Each aggregator has taken a different approach to the FCA complianceIn terms of the effects of recent FCA regulatory changes on overall UK aggregator popularity, experts such as Palmieri and Hughes have witnessed no significant change yet, and both have argued that it would be too early to draw any long-term conclusions since the changes were only requested last year. Still, some positive results have been witnessed. “[Since the new guidance] PCWs are now beginning to get wise and are allowing sortation on different elements,” said Hughes. “The new FCA regulatory changes also mean that aggregators can’t simply rely on having the same price [and cover options] as all their competitors, so they are all looking for ways to differentiate themselves and make themselves special.” It’s hard to draw any overall conclusions, but it does seem that a focus on cover rather than price does pay dividends for consumers, and thus for aggregators and insurers.

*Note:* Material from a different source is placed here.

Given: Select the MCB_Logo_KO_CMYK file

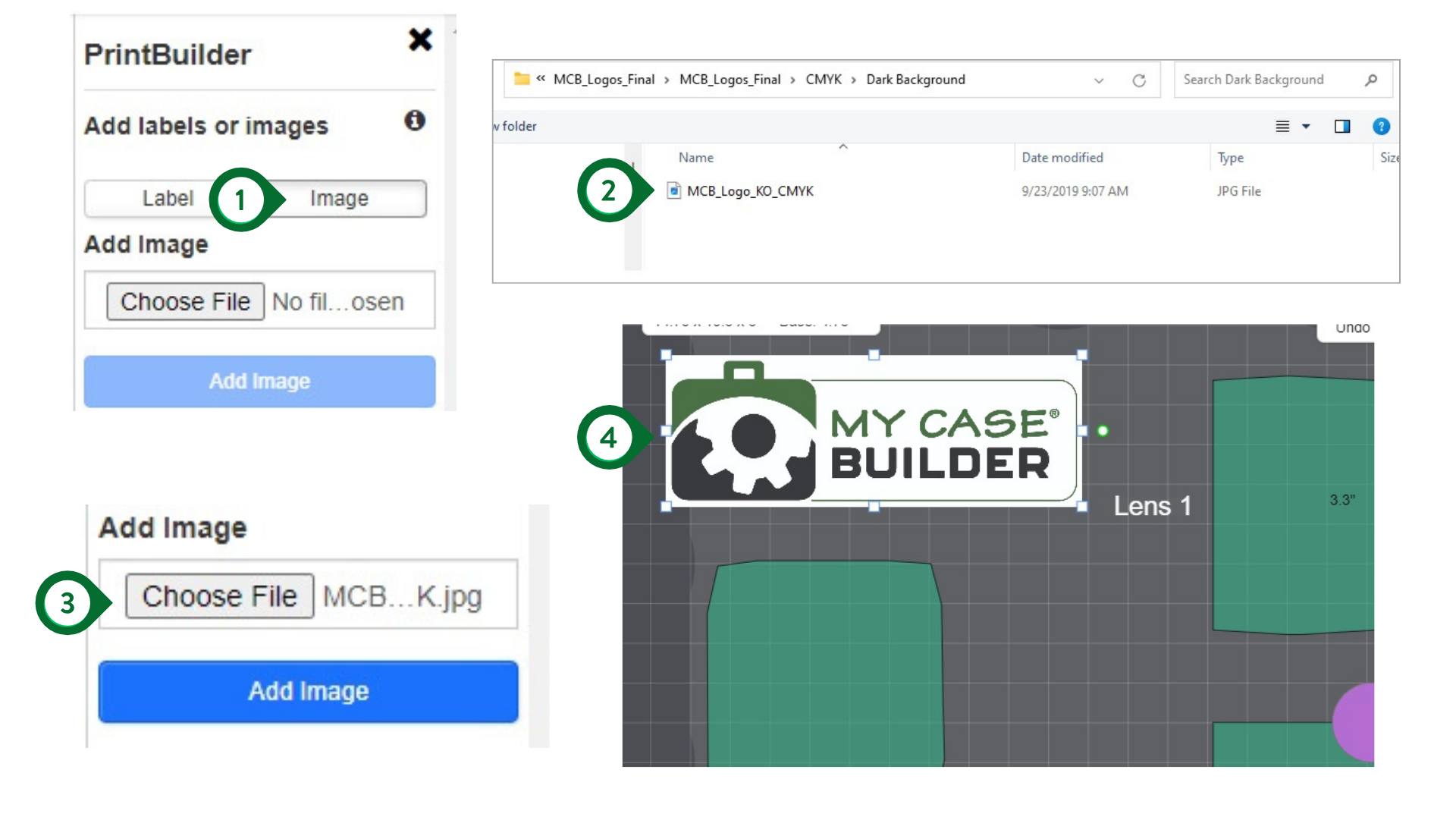Looking at the screenshot, I should 749,191.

As Caroline Lloyd, whose employer GoCompare prides itself on being ‘the first comparison site to focus on the features of cover rather than just price’, puts it: “[It pays to] continually improve and evolve a company’s products and address the balance between cost-effective and relevant policies.” In fact, according to GoCompare’s own research, a differentiating service such as its new option for medical underwriting – which, Lloyd explained, has been helping customers to declare everything they need to for the underwriters to decide on their cover – has been making a difference to the online experience of up to one in four of its consumers since it was implemented in 2012. And that can only be a good thing, for both the travel insurance sector, which learns more about its customer at the point of sale, and the consumer, who benefits from buying the appropriate product.